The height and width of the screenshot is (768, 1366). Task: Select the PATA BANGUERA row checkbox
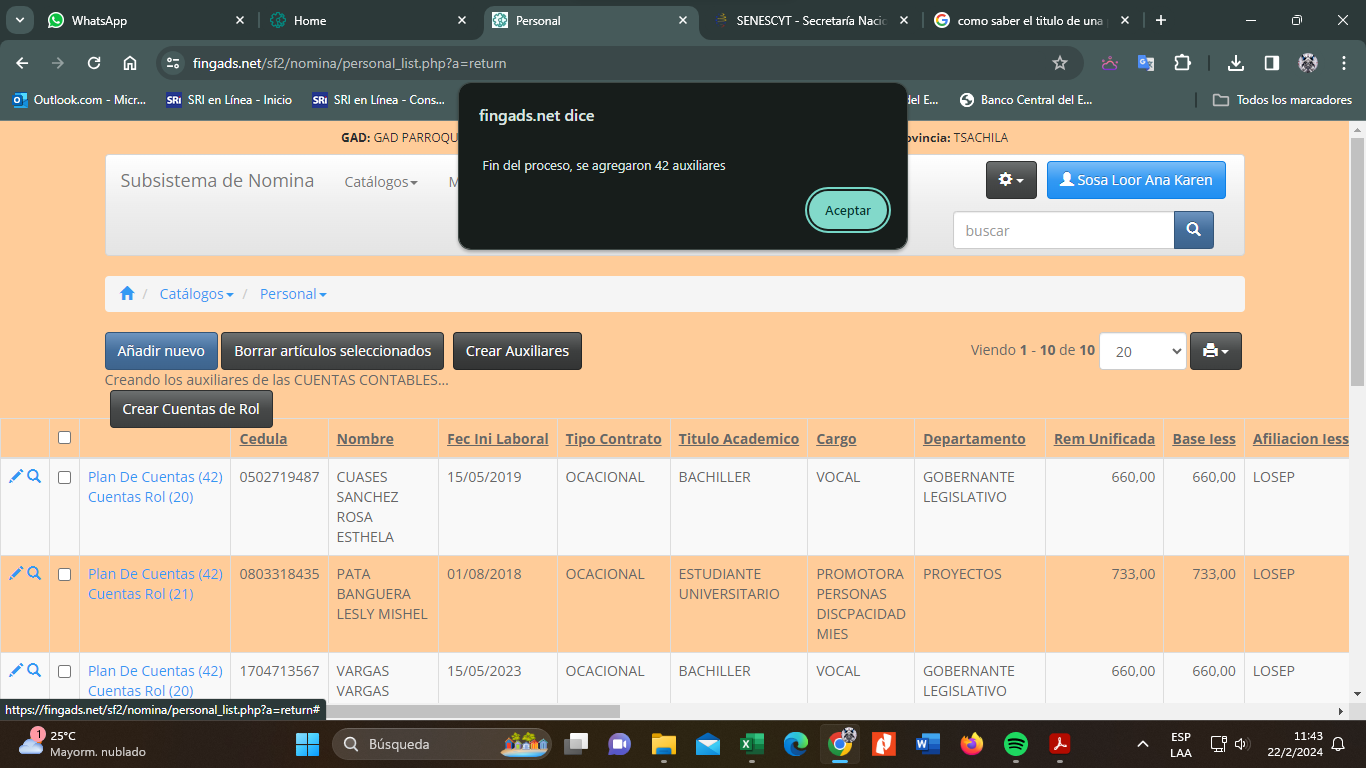65,575
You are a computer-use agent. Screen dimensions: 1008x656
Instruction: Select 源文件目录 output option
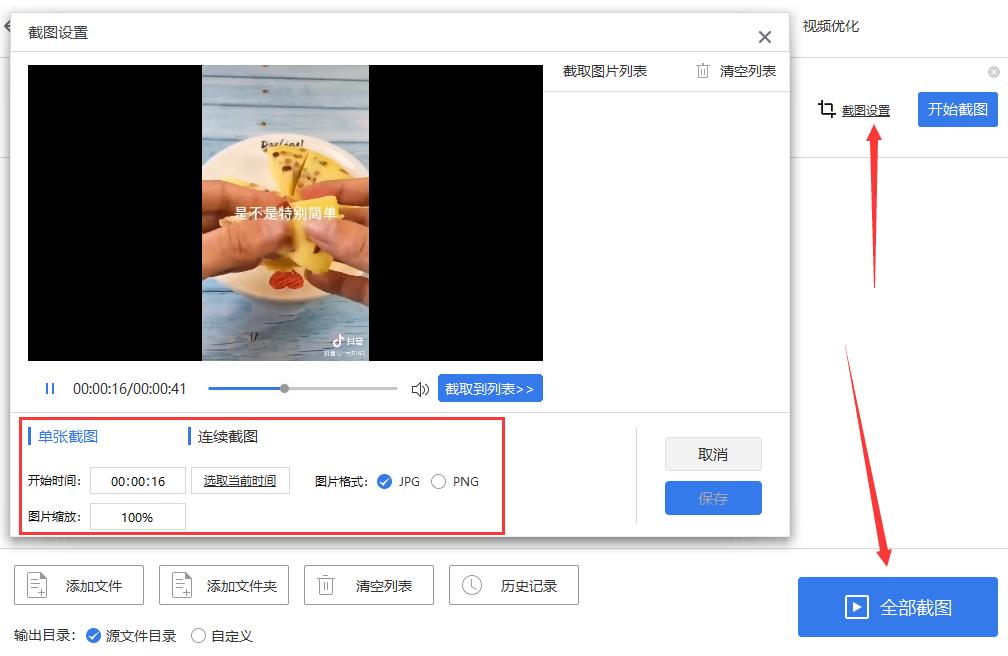point(93,636)
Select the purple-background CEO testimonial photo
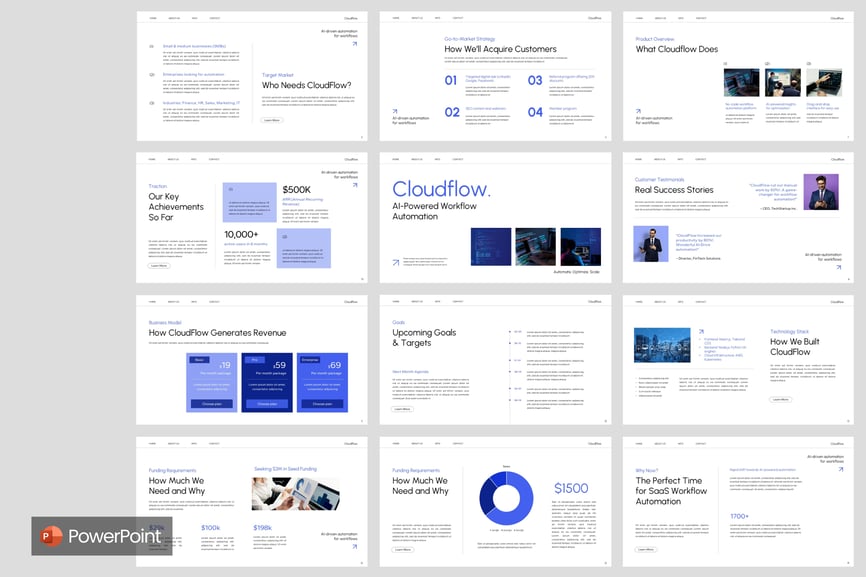The width and height of the screenshot is (866, 577). tap(822, 192)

————————

**Task goal:** Write out the listing word for word, omitting the pictures it holds.

**Answer below:**
The height and width of the screenshot is (768, 1366). Task: Select the PATA BANGUERA row checkbox
65,575
You are a computer-use agent. Screen dimensions: 1008x656
Instruction: Select 源文件目录 output option
point(93,636)
Select the purple-background CEO testimonial photo
The width and height of the screenshot is (866, 577). tap(822, 192)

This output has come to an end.